When asked which term Blacks preferred:
44% preferred Black
43% preferred African-American
11% did not care
Size Still Matters
2012, the number of Blacks in America reached almost 43 million, representing approximately 13.7% of the U.S population. Since 2000, the total U.S. population only increased by 11.3%, while the Black population increased by 17.9%, a rate that is 1.6 times greater than overall growth. While the Black population continues to be the largest racial minority in the United States—Hispanic is an ethnicity, not a race—it must be noted that in 2012, for the first time, total Hispanic households outnumbered Black households, just slightly, with a representation of 14.81 million and 14.46 million households, respectively 3 household makeup family members related by birth or marriage comprise 66% of all American households and 64% of African-American households. Companies seeking to align with mothers and grandparents will find optimal opportunities within the Black community as a Black household is 127% more likely to include a single parent, most often a woman.there is also a strong cultural precedent for intergenerational family members living in one household. Almost 19% of grandparents living with their grandchildren are African-American, and 48% of Black grandparents who live in the same household with their grandchildren serve as their primary caregivers. Today’s American moms direct most of the family spending, and grandparent-led households spend 4% more per year than all other households—so understanding the amplified role of single Black moms and the 621,000 Black grandparents in primary-care positions may help companies and advertisers craft strategies for these two distinct and important segments.
Income and Buying Power
African Americans continue to experience transitions in the mix of household incomes. The average income for African Americans households nationwide is $47,290 with 35% earning $50,000 or more.

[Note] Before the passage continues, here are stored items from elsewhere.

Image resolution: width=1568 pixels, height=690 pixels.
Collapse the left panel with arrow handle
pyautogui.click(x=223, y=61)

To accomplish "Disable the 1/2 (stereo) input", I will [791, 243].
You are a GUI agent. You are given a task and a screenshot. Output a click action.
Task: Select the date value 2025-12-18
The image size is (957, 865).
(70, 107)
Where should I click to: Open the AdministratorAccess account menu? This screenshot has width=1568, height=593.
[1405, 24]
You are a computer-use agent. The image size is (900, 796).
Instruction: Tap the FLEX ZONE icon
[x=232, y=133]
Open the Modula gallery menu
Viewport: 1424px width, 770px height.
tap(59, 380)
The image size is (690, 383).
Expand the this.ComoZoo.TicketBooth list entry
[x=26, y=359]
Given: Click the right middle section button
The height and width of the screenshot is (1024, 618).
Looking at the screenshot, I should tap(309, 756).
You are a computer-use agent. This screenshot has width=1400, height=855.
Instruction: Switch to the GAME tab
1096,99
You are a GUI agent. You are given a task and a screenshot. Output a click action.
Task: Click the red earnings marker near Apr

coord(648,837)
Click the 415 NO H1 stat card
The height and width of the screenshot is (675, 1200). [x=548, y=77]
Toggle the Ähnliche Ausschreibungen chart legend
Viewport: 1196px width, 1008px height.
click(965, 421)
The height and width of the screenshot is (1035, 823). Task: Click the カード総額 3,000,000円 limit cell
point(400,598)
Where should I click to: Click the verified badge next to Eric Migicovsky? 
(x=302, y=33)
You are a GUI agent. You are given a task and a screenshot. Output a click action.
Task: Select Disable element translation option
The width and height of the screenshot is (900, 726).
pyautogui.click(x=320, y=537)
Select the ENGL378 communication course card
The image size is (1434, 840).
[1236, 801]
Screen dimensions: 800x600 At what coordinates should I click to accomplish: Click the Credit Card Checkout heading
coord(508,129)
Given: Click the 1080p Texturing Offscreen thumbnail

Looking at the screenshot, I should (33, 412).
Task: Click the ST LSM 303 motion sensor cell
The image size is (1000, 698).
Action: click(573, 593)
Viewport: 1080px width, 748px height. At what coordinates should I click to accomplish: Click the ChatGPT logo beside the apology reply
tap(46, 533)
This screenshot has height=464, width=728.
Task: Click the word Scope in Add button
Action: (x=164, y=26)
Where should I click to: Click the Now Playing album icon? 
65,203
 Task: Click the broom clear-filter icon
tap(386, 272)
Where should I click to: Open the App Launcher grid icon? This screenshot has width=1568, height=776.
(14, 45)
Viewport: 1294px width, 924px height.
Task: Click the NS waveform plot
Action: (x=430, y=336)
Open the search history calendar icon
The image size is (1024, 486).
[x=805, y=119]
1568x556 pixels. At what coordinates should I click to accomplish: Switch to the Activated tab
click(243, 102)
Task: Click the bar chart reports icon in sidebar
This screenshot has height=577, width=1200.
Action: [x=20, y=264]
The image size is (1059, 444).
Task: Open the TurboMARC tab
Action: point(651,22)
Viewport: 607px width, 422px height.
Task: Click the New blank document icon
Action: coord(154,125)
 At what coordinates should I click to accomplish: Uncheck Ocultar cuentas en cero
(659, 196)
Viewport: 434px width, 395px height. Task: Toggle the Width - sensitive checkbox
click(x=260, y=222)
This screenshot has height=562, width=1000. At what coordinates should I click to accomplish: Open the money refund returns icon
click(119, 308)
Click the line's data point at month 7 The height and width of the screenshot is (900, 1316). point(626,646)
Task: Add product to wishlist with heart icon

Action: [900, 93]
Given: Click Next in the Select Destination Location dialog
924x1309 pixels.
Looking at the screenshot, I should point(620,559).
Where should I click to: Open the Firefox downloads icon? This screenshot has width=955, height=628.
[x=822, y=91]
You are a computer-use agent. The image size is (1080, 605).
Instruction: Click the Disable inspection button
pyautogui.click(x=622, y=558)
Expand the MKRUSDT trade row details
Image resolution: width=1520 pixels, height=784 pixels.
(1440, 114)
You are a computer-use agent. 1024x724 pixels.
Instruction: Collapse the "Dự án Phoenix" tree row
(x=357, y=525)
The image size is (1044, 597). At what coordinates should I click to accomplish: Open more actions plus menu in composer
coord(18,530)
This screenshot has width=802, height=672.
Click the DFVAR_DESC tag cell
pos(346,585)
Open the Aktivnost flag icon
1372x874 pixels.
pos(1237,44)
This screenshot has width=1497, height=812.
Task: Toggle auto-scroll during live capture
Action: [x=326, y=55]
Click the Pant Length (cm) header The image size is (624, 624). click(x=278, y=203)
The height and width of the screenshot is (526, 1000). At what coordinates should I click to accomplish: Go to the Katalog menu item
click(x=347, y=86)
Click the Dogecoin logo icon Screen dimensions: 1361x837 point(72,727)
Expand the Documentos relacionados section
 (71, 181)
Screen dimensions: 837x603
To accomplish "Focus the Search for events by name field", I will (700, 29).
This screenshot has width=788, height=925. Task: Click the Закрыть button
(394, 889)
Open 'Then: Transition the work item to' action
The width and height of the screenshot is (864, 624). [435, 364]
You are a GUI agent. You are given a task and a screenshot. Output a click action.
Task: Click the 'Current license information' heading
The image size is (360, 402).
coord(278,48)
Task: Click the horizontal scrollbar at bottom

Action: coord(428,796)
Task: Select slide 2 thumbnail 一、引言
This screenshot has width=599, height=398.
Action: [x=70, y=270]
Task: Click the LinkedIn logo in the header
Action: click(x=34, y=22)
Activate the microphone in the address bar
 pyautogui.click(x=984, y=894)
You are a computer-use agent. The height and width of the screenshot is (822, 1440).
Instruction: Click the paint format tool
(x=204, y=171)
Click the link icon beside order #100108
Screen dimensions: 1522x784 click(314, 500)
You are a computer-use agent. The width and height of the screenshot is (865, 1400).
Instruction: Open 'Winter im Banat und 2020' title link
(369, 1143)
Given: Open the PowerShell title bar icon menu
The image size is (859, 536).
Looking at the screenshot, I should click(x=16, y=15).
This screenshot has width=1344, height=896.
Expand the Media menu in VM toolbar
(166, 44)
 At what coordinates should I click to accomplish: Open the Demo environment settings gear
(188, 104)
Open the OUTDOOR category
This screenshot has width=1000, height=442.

With an overall aggregate household income level of $695.6 billion, African Americans continue to be viable consumers with a collective buying power estimated to reach $1.1 trillion by 2015. The Black population and its aggregate buying power is overall more geographically widespread and diverse than other ethnic or racial segments. Companies seeking to connect with more affluent African Americans will find in certain Nielsen Designated Market areas (DMa), there is a correlation between a large Black population and a large base of higher-earning Black households. The Washington, DC DMa, for example, is 25%African American and has some of the highest African American median household incomes in the country.